Il ministro della Giustizia ha disposto un'ispezione sulla mancata concessione a Totò Cuffaro del permesso di incontrare l'anziana madre, in gravi condizioni

Il ministro della Giustizia Andrea Orlando ha disposto un'ispezione sulla mancata concessione a Totò Cuffaro del permesso di incontrare l'anziana madre, malata di demenza senile e in gravi condizioni. Il caso, da noi denunciato sul Giornale di ieri, è particolarmente grave per le motivazioni date dai magistrati: inutile concedere un permesso perché, in quelle condizioni, la donna non potrebbe riconoscere il figlio.
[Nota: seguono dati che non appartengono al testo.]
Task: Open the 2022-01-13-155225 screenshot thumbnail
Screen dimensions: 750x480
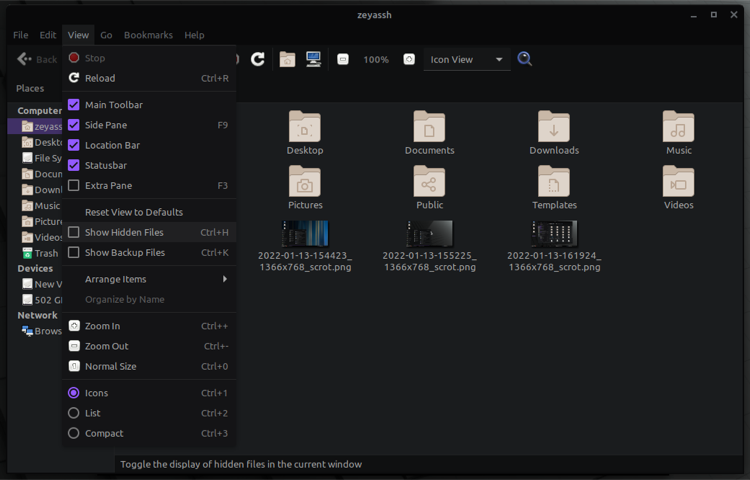Action: coord(429,235)
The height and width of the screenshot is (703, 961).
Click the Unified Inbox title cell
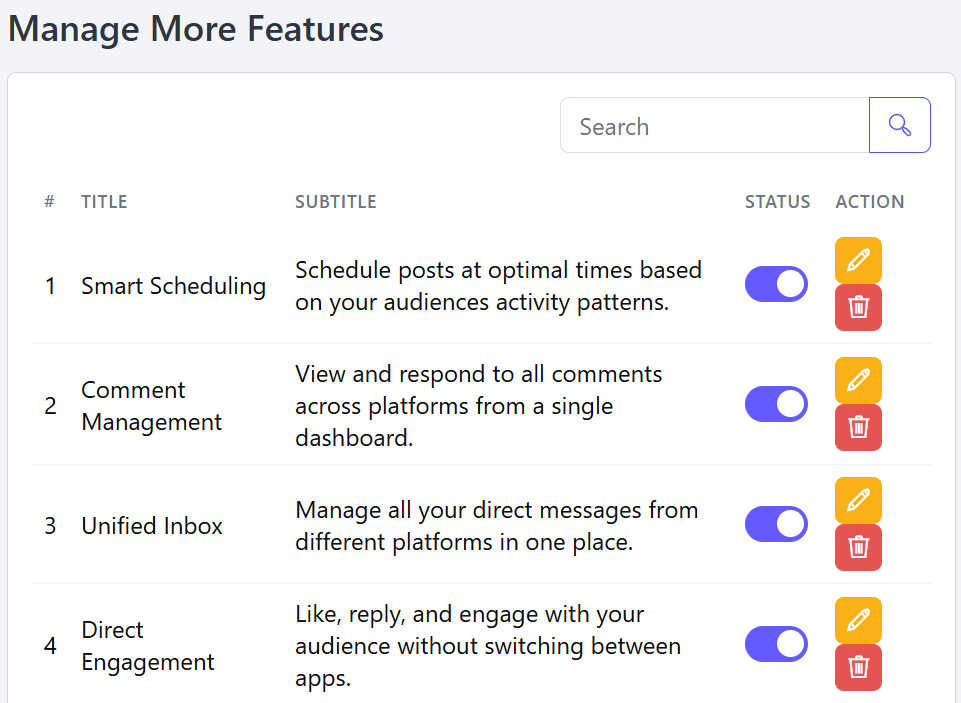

Sono parole bestiali, che violano la dignità di una persona malata e quella di un carcerato (Cuffaro, ex presidente della Regione Sicilia, sta scontando una condanna a sette anni per un presunto favoreggiamento) al quale si vuole negare - come abbiamo scritto ieri - un'ultima carezza alla madre morente. Nella cui testa non sono in grado di entrare i medici, figuriamoci un magistrato.

Non sappiamo che motivazioni abbiano un simile accanimento e tanto cinismo. Per quello che è noto, le cause non stanno certo nell'atteggiamento del condannato che da tre anni sta scontando senza batter ciglia la sua pena. Prendiamo atto che la giustizia italiana è capace anche di questo e che per fortuna c'è un ministro non tanto dal cuore tenero ma dal buon senso saldo. Ieri avevamo auspicato un suo intervento e oggi lo ringraziamo per aver avviato una procedura che, ci auguriamo, potrebbe portare presto Cuffaro a quell'abbraccio che non toglierebbe nulla alla certezza della pena né al rigore dello Stato. Poche ore di permesso non sarebbero un premio immeritato, un privilegio alla casta dei politici detenuti, ma il simbolo che la nostra giustizia sa usare la testa oltre che i muscoli e i codici. Diamo atto anche all'onorevole Prestigiacomo di essersi molto impegnata per fare emergere il caso. Con lei ci sono una piccola pattuglia di parlamentari trasversali ai partiti. Anche se ne avremmo voluti vedere di più mobilitarsi per una giusta causa. Ma forse è chiedere troppo a una politica che a volte è cinica e ipocrita proprio come quei magistrati che hanno firmato quel «no» a Totò Cuffaro.